◆ Document extract:
· · · ·
Civ. 905.

340 So.2d 818 (1976)

Gary CHANDLER v. Katrina HUNTER.

Court of Civil Appeals of Alabama.

December 15, 1976.

Attorney(s) appearing for the Case

William W. Cardwell, Jr., Gadsden, for appellant.

J. Richard Carr, Gadsden, for appellee.


This appeal comes from the Circuit Court of Etowah County. Katrina Hunter brought suit against Southern Mobile Homes, Inc., a corporation, and Gary Chandler individually for damages resulting from the disintegration of a mobile home purchased from the defendants. The complaint contained three counts: the first alleged fraud based on misrepresentations made to Mrs. Hunter by the defendants with regard to the condition of the mobile home; the second alleged breach of a statutory duty and an implied duty on the part of the defendants to exercise good faith in their dealings with Mrs. Hunter; and the third alleged breach of an implied warranty of fitness for a particular purpose.

At the close of the evidence, the defendants moved for a directed verdict on all three counts, stating grounds for the motions, and Gary Chandler individually moved for a directed verdict as to all three counts. All motions were denied. The jury returned a general verdict against Mr. Chandler only for $3,000, and he appeals from that judgment.

The facts appear from the record to be as follows. Sometime in December 1975 Mrs. Hunter and her mother visited the lot of Southern Mobile Homes, Inc., and Mrs. Hunter selected a mobile home. During the course of conversation with Gary Chandler, the president of Southern Mobile Homes, Mrs. Hunter told Chandler that she could not afford the mobile home but that Donald E. Truett, her former husband, would buy it for her. Mr. Chandler drew up the necessary papers and the following day Mrs. Hunter returned with Mr. Truett to Southern Mobile Homes. Mr. Truett signed the papers, including a UCC-1 financing statement, thereby purchasing a Royal mobile home in his name. Mrs. Hunter signed no papers and incurred no obligation or liability for the indebtedness on the trailer.
· · · ·
◆ Material:
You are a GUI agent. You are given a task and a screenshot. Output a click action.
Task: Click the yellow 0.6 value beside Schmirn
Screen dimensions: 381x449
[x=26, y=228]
· · · ·
◆ Tasks to carry out:
(1) Change "Circuit Court" to "trial court" in the mobile home court opinion, and give the passage again starting at "J. Richard Carr, Gadsden, for" and ending at "a particular purpose.".
(2) Continue the court opinion on the mobile home sale from where it stops.

◆ Expected outputs:
(1)
J. Richard Carr, Gadsden, for appellee.


This appeal comes from the trial court of Etowah County. Katrina Hunter brought suit against Southern Mobile Homes, Inc., a corporation, and Gary Chandler individually for damages resulting from the disintegration of a mobile home purchased from the defendants. The complaint contained three counts: the first alleged fraud based on misrepresentations made to Mrs. Hunter by the defendants with regard to the condition of the mobile home; the second alleged breach of a statutory duty and an implied duty on the part of the defendants to exercise good faith in their dealings with Mrs. Hunter; and the third alleged breach of an implied warranty of fitness for a particular purpose.

(2)
A 1969 Craftsman mobile home was traded on the purchase of the Royal mobile home. Mrs. Hunter had been living in that mobile home, but Mr. Truett had been marking the mortgage payments on it and that mobile home was owned solely in his name. The monthly payments on the Craftsman mobile home were made pursuant to a decree divorcing Mr. Truett and Mrs. Hunter and requiring that payments on the mobile home be made in lieu of child support payments. Mrs. Hunter and Mr. Truett intended between themselves to continue the arrangement under the divorce decree on the new Royal mobile home, with Mr. Truett making payments on the mobile home directly to the mortgagee rather than to Mrs. Hunter. It is unclear whether Mr. Chandler understood this arrangement. However, he did know that Mrs. Hunter was to live in the mobile home and that Mr. Truett was purchasing it for her.

At the time of the sale of the Royal mobile home to Mr. Truett, Southern Mobile Homes was a corporation and Mr. Chandler was its president. Chandler did not sell mobile homes for himself individually. The checks written, the bill of sale on the Craftsman mobile home, and all other papers regarding the sale were made in the name of the corporation.

There was conflicting testimony as to what representations were made about the Royal mobile home. Mrs. Hunter testified that Mr. Chandler told her that the mobile home was well built, that the cabinets were "real good" and would not warp, that he personally "stood behind" the mobile home, and that there was a one year warranty on the mobile home. Mrs. Hunter's mother stated that Mr. Chandler had said that new mobile homes carry a one year warranty, while used mobile homes are guaranteed only for ninety days. He also said that he "always backs up" his mobile homes. The Royal mobile home selected by Mrs. Hunter was new at the time.

Mr. Chandler admitted he said that the mobile home was well built, but denied he personally guaranteed the mobile home. He further testified he told Mrs. Hunter only that the mobile home carried a manufacturer's warranty for ninety days and that the appliances were guaranteed by their various manufacturers for one year.

The damage began with delivery of the Royal mobile home. A taillight was smashed and one side of the mobile home was creased. Nonetheless Mrs. Hunter moved in. Thereafter things began to fall apart. The front storm door either fell off or was blown off by wind. The dishwasher did not operate properly and could not be used. The carpet pulled away from the walls. Several doors fell off their hinges. The ceiling in one bedroom fell in, was replaced by Mrs. Hunter, and fell in again. The kitchen ceiling was in the process of falling. Cracks up to half an inch wide appeared in the walls. Wind blew through cracks in the windows. The window in the bathroom shower rotted away and the toilet lid cracked. Several doors to the kitchen cabinets fell off and some of the cabinets came loose from the wall. The frost-free refrigerator did not operate properly.

Mrs. Hunter continued to live in the mobile home for twelve months after its purchase. Mr. Truett made all the monthly mortgage payments with the exception of one payment made by Mrs. Hunter. After twelve months Mrs. Hunter moved out of the trailer and let it be repossessed. She then brought this action to recover damages.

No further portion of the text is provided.